Wie deadline.com berichtet, erwarb Warner Bros. für eine siebenstellige Summe das Drehbuch "The Imitation Game", vom Newcomer Graham Moore. Der Deal wurde anscheinend durch das starke Interesse von Leonardo DiCaprio vorangeschoben, der seit geraumer Zeit an der Hauptrolle interessiert sein soll. Das Skript dreht sich um das britische Mathematikgenie Alan Mathison Turing (*1912, †1954). Er gilt heute als einer der Väter der Informatik: Im Zweiten Weltkrieg war er maßgeblich an der Entzifferung des "Enigma"-Verschlüsselungssystems beteilight, mit dem die Nazis ihre Funksprüche sicherten. Seine Arbeiten halfen später bei der Entwicklung des ersten programmierbaren elektronischen Computers "ENIAC" und 1953 entwickelte Turing selbst eines der ersten Schachprogramme.

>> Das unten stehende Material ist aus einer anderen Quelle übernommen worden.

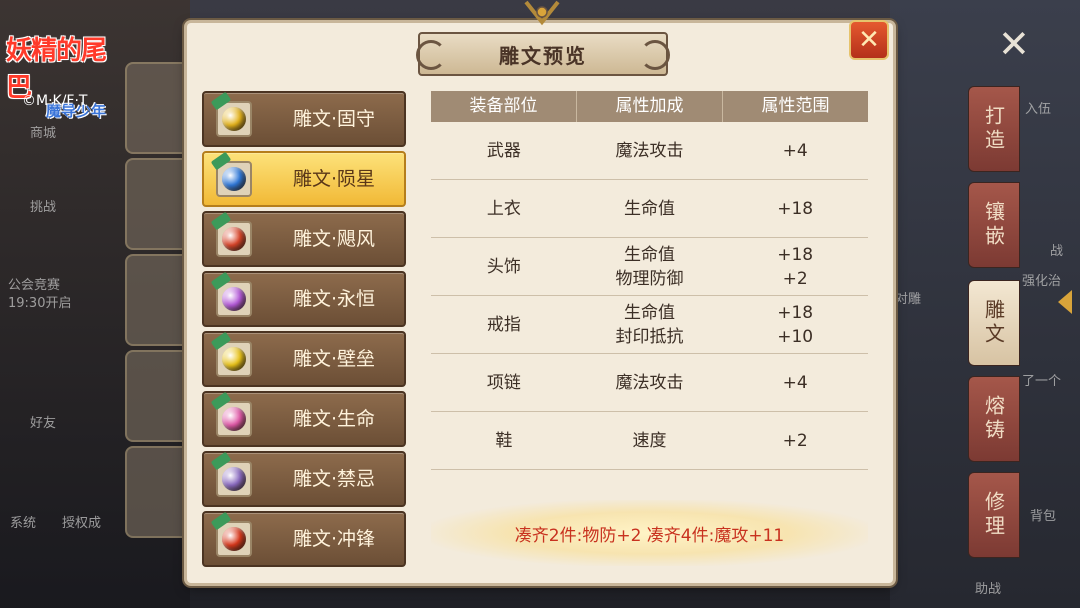 This screenshot has height=608, width=1080. I want to click on equipment-part-cell: 戒指, so click(504, 324).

Privat ging sein Leben zu dieser Zeit allerdings in die Brüche. 1952 brach Turings damaliger Lover, Arnold Murray, mit einem Komplizen in Turnings Haus ein. Als Turning den Einbruch meldete, geriet er selbst in Schwierigkeiten: Homosexuelle Beziehungen waren zu dieser Zeit in Großbritannien strafbar und man klagte ihn wegen "grober Unzucht und sexueller Perversion" an. Nach seiner Verurteilung wurde er psychiatrisch behandelt - was damals unter anderem in der Verabreichung von Östrogen bestand. Die Folgen: Langsame "Verweiblichung" seines Körpers und schwere Depressionen. 1954 aß Turing einen mit Cyanid vergifteten Apfel und starb. Erst 2009 erhielt er die öffentliche Würdigung, die er verdiente: Der britische Premierminister Gordon Brown veröffentlichte eine Regierungserklärung, in der er die Verurteilung und Verfolgung von Turing bedauerte und seine außerordentlichen Verdienste im Krieg lobte.
Moores Drehbuch beruht auf der Biographie "Alan Turing: The Enigma" von Andrew Hodges. Für die Regie soll deadline zufolge Ron Howard im Gespräch sein.